The scholarship is being endowed by long-time friend Harris Kerr of Austin and will be presented each year to a Daily Texan staffer. Its first recipient will be announced next spring at the Friends of The Daily Texan annual gathering.
Kerr met Cliff Avery in the 7th grade at San Jacinto Junior High in Midland, Texas. Cliff has been his sidekick ever since.
Kerr was Cliff’s roommate when Cliff was the Managing Editor of the Daily Texan and spent time at the Texan offices whenever there was steam to be blown off and beer shared.
Kerr knows first-hand what the Daily Texan means to Cliff. The scholarship honors his best friend by helping maintain the legacy of Daily Texan journalism.
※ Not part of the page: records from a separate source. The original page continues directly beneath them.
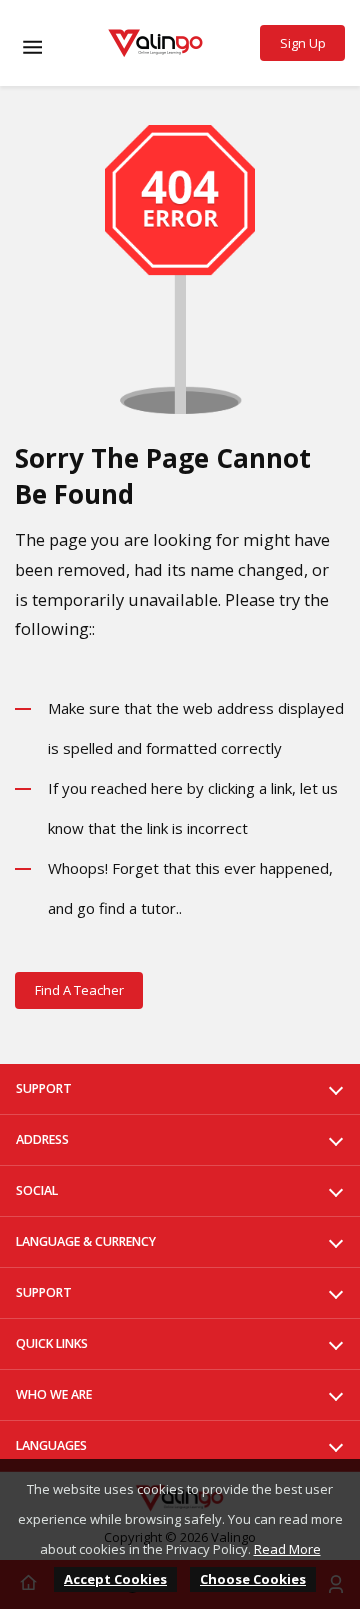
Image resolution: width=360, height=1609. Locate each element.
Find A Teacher (79, 990)
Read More (287, 1549)
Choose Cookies (253, 1579)
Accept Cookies (115, 1579)
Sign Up (303, 43)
Avery started work for The Daily Texan before he even registered for a class. As a freshman, he won an Outstanding Texan Worker award and over the next three years, he served as associate news editor, makeup editor, assistant managing editor, city editor, features editor and, in fall 1972, managing editor. He also was a member of the Texas Student Publications board.
After graduation, he worked at The Corpus Christi Caller-Times, then returned to his native West Texas, where he worked for The West Texas Times/TimesWest magazine and The Hockley County Free Press. He also worked for the Lubbock ABC-TV affiliate as producer, executive producer and news director.
Answering an ad in Editor & Publisher, he was hired as a general editor for a Time Inc. electronic publishing project in New York City. He rose to assistant managing editor, then moved to Chicago where he served as vice president and editor for Keycom Electronic Publishing, a joint venture of The Chicago Sun-Times, Honeywell and Centel.
When that project became roadkill on the Information Superhighway, he returned to his first love, community newspapering, in an Austin suburb, where he won two Texas Press Association awards in column writing.
He later joined Reference Press, a business research organization. In 1990, he launched his own company. Now known as GCP Association Services, LLC, the successful enterprise provides services — conference planning and support, newsletter publishing, electronic media curating, back-office operations, and day-to-day management — to several statewide associations in Texas. He retired in 2022.
He was the founding president of The Friends of The Daily Texan, a nonprofit dedicated to supporting the student newspaper at UT Austin.